Work order:
Line by line, copy the material below exactly as given.

Supplied information:
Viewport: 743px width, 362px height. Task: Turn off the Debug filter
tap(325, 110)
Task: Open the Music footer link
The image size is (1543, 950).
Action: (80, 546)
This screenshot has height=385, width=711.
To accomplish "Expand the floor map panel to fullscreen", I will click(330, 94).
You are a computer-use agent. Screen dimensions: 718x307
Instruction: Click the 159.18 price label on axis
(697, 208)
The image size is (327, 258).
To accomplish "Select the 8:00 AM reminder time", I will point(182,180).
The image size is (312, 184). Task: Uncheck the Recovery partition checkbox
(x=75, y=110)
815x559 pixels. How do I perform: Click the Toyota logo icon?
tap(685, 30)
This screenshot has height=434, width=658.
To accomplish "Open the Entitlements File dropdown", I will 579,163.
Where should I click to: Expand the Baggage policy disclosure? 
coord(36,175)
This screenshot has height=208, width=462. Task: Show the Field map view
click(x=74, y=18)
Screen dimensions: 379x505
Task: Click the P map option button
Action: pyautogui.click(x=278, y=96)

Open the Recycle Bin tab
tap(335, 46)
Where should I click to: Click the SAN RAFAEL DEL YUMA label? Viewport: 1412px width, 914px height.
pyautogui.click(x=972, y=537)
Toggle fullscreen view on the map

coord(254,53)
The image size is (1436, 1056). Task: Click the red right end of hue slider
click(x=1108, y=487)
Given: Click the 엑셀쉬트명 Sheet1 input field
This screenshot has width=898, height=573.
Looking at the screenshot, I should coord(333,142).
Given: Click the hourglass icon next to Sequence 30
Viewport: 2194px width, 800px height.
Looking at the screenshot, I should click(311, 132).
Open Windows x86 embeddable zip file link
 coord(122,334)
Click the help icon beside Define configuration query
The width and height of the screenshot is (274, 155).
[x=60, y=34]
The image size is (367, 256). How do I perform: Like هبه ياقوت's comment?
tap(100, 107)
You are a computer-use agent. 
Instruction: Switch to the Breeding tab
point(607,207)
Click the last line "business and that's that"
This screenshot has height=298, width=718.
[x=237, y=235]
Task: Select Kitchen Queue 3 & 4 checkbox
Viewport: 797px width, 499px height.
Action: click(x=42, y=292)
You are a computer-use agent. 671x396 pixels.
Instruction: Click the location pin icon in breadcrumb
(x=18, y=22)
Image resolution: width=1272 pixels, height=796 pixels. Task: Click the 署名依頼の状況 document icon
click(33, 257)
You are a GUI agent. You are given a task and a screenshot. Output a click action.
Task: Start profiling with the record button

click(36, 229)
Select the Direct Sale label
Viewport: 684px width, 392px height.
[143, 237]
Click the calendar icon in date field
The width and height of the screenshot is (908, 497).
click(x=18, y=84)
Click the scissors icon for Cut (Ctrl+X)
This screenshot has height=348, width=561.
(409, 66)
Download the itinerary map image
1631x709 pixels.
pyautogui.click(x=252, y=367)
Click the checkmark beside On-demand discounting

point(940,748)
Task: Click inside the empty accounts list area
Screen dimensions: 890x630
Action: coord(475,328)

Written answer:
Viewport: 743px width, 362px height. Task: Turn off the Debug filter
tap(325, 110)
Task: Open the Music footer link
The image size is (1543, 950).
Action: (80, 546)
This screenshot has height=385, width=711.
To accomplish "Expand the floor map panel to fullscreen", I will click(330, 94).
You are a computer-use agent. Screen dimensions: 718x307
Instruction: Click the 159.18 price label on axis
(697, 208)
The image size is (327, 258).
To accomplish "Select the 8:00 AM reminder time", I will point(182,180).
The image size is (312, 184). Task: Uncheck the Recovery partition checkbox
(x=75, y=110)
815x559 pixels. How do I perform: Click the Toyota logo icon?
tap(685, 30)
This screenshot has height=434, width=658.
To accomplish "Open the Entitlements File dropdown", I will 579,163.
Where should I click to: Expand the Baggage policy disclosure? 
coord(36,175)
This screenshot has height=208, width=462. Task: Show the Field map view
click(x=74, y=18)
Screen dimensions: 379x505
Task: Click the P map option button
Action: pyautogui.click(x=278, y=96)

Open the Recycle Bin tab
tap(335, 46)
Where should I click to: Click the SAN RAFAEL DEL YUMA label? Viewport: 1412px width, 914px height.
pyautogui.click(x=972, y=537)
Toggle fullscreen view on the map

coord(254,53)
The image size is (1436, 1056). Task: Click the red right end of hue slider
click(x=1108, y=487)
Given: Click the 엑셀쉬트명 Sheet1 input field
This screenshot has width=898, height=573.
Looking at the screenshot, I should coord(333,142).
Given: Click the hourglass icon next to Sequence 30
Viewport: 2194px width, 800px height.
Looking at the screenshot, I should click(311, 132).
Open Windows x86 embeddable zip file link
 coord(122,334)
Click the help icon beside Define configuration query
The width and height of the screenshot is (274, 155).
[x=60, y=34]
The image size is (367, 256). How do I perform: Like هبه ياقوت's comment?
tap(100, 107)
You are a computer-use agent. 
Instruction: Switch to the Breeding tab
point(607,207)
Click the last line "business and that's that"
This screenshot has height=298, width=718.
[x=237, y=235]
Task: Select Kitchen Queue 3 & 4 checkbox
Viewport: 797px width, 499px height.
Action: click(x=42, y=292)
You are a computer-use agent. 671x396 pixels.
Instruction: Click the location pin icon in breadcrumb
(x=18, y=22)
Image resolution: width=1272 pixels, height=796 pixels. Task: Click the 署名依頼の状況 document icon
click(33, 257)
You are a GUI agent. You are given a task and a screenshot. Output a click action.
Task: Start profiling with the record button

click(36, 229)
Select the Direct Sale label
Viewport: 684px width, 392px height.
[143, 237]
Click the calendar icon in date field
The width and height of the screenshot is (908, 497).
click(x=18, y=84)
Click the scissors icon for Cut (Ctrl+X)
This screenshot has height=348, width=561.
(409, 66)
Download the itinerary map image
1631x709 pixels.
pyautogui.click(x=252, y=367)
Click the checkmark beside On-demand discounting

point(940,748)
Task: Click inside the empty accounts list area
Screen dimensions: 890x630
Action: coord(475,328)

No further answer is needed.